Here, then, we would have two more later-romantic concertos to add to an otherwise rather sparse repertoire!
in the romantic era (gradually losing interest at clarinet,to great benefit of saxophone,but concertos...)apart Stanford and the italian L.Perosi,trythe saxon Robert Starck (1847-1922,discovered thgough Unsung Composers,Paladino MusicPMR0064)or the belgian Charles-Louis Hanssens (1802-71,Phaedra92094) ;);also Zdenek Fibich (1850-1900,czech):Selanka/idyll for clar & orch. op.16 (various vesions)
I have forgotten 2 composers who wrote for clarinet (among other Wind ctos):the italian S.Mercadante(1795-1870),see Orfeo C114041A or Clarinet Classics CC042 and above him, the finnish (of german descent) : Bernhard Henrik Crusell (1775-1838) :-\
already mentioned in this thread though thanks!

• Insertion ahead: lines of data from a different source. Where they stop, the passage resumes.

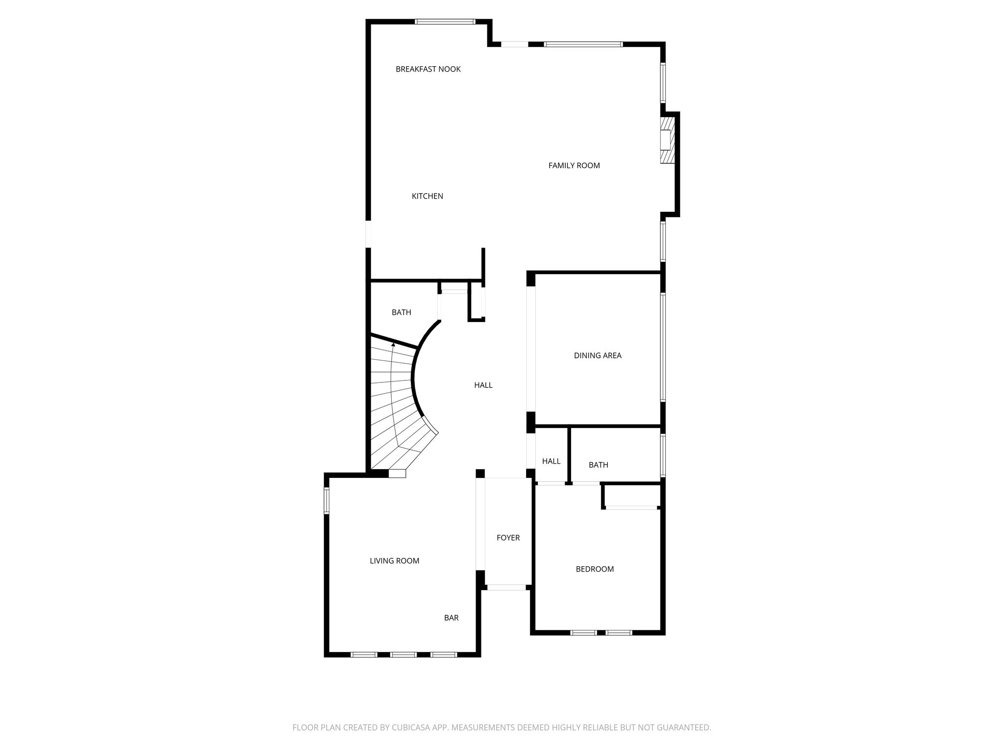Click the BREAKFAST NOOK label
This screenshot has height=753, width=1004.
pyautogui.click(x=428, y=69)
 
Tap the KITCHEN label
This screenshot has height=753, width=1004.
pyautogui.click(x=427, y=196)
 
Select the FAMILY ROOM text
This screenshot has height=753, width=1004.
pyautogui.click(x=574, y=166)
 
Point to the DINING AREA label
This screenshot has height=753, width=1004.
pyautogui.click(x=598, y=355)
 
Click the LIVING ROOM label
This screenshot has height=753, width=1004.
pyautogui.click(x=395, y=561)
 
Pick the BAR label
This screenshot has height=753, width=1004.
pyautogui.click(x=452, y=618)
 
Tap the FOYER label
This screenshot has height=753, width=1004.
pyautogui.click(x=508, y=538)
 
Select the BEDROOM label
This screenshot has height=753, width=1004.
pyautogui.click(x=595, y=569)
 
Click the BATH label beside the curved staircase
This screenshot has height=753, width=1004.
pyautogui.click(x=402, y=312)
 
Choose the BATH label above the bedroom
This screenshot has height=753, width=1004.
pyautogui.click(x=599, y=465)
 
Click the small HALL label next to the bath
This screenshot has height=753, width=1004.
pyautogui.click(x=551, y=461)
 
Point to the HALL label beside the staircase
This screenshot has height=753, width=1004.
pyautogui.click(x=483, y=385)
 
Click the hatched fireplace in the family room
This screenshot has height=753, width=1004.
pyautogui.click(x=667, y=140)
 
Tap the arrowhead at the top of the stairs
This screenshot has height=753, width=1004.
pyautogui.click(x=393, y=345)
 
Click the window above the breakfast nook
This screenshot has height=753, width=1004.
pyautogui.click(x=445, y=22)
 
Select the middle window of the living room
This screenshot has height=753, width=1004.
pyautogui.click(x=403, y=654)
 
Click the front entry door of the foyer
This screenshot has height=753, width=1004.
pyautogui.click(x=506, y=587)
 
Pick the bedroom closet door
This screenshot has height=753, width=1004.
pyautogui.click(x=631, y=508)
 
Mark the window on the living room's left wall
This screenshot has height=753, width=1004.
pyautogui.click(x=326, y=501)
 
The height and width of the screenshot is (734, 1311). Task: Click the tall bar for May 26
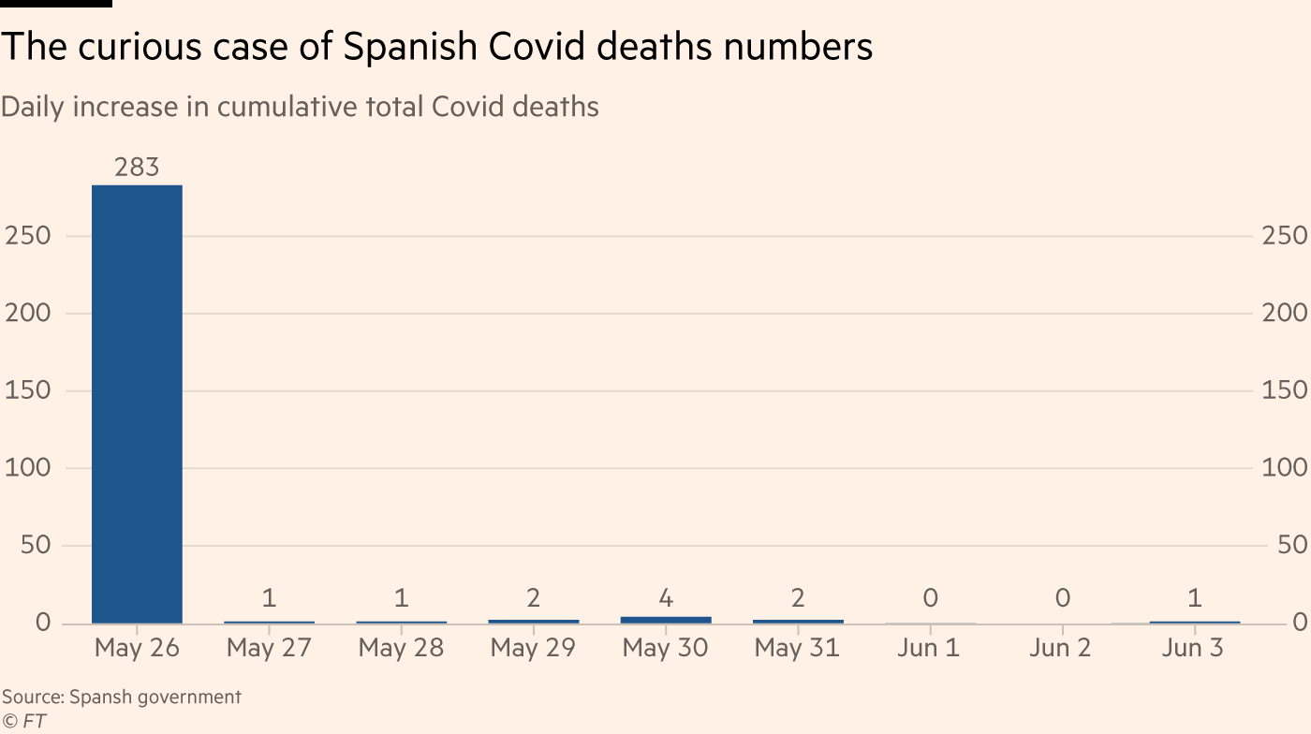(137, 404)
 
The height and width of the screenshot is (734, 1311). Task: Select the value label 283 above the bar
(137, 168)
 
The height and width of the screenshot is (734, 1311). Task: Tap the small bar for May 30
(666, 620)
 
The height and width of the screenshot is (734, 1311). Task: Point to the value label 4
(666, 597)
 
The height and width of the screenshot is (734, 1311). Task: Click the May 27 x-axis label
(269, 648)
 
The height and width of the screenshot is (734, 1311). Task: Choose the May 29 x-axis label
(533, 648)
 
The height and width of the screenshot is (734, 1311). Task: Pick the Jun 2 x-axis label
(1061, 648)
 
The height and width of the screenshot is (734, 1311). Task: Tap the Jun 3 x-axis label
(1193, 648)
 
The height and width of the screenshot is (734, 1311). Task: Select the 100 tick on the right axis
(1284, 467)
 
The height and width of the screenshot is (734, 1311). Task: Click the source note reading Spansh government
(121, 697)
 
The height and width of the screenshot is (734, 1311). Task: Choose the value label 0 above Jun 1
(929, 597)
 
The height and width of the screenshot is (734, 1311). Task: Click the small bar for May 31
(798, 621)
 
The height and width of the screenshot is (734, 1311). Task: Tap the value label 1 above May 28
(401, 597)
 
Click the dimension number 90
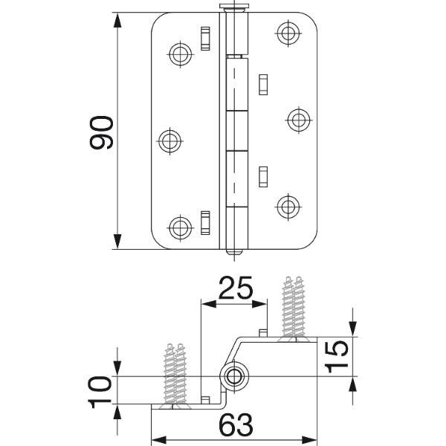(101, 132)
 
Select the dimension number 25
(236, 288)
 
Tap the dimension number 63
(236, 424)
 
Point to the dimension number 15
(337, 357)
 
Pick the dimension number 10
(100, 392)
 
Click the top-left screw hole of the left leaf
(181, 54)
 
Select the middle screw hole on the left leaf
(169, 140)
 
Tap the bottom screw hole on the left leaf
(181, 228)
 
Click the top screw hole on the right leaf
(288, 33)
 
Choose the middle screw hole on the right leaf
(299, 120)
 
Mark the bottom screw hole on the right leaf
(288, 207)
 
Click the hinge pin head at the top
(234, 7)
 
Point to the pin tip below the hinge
(234, 252)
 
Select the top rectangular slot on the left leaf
(205, 39)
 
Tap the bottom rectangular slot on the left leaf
(205, 223)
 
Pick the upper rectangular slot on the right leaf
(263, 85)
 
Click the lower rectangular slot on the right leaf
(263, 177)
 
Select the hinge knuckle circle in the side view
(234, 377)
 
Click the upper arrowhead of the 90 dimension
(117, 20)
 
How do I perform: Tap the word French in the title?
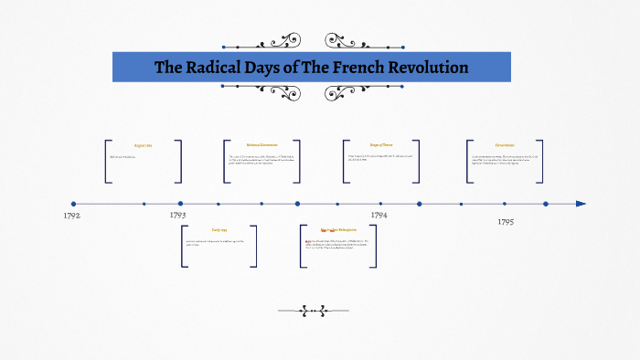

Don't hope to find some clarinet Paganini composing for himself,the only minor one player/composer was Joseph Beer (1744-1812)revived by maestro Klöcker (cd Koch-Schwann 3-6422-2h1,1997),see alsoHeinrich Joseph Baermann (1784-1847)thanks to Klocker again (cd OrfeoC065011A),and Iwan Mûller (1786-1854) on a MDG cd (901 1846-6 in 2014)
there are some dubious works/arrangements/kontrafakturen by Beethoven,J Haydn recorded byD.Klöcker on Orfeo and THE violin concerto (Beethoven!)op.61 arranged by M.Pletnev for Michael Collins (cd DG 457652-2,2000)coupled with Mozart great one !
Baermann used to be well known because a work of his was attributed to Wagner (similarly Küffner/Weber...)
Do you....just not actually read any other posts but your own, Redieze?
I am not quite sure if qualifies the Duet-Concertino for clarinet, bassoon and string orchestra with harp by Richard Strauss (in another thread I mis-named it Idyll Concertino).
Fairly represented on record, it seems rather underperformed.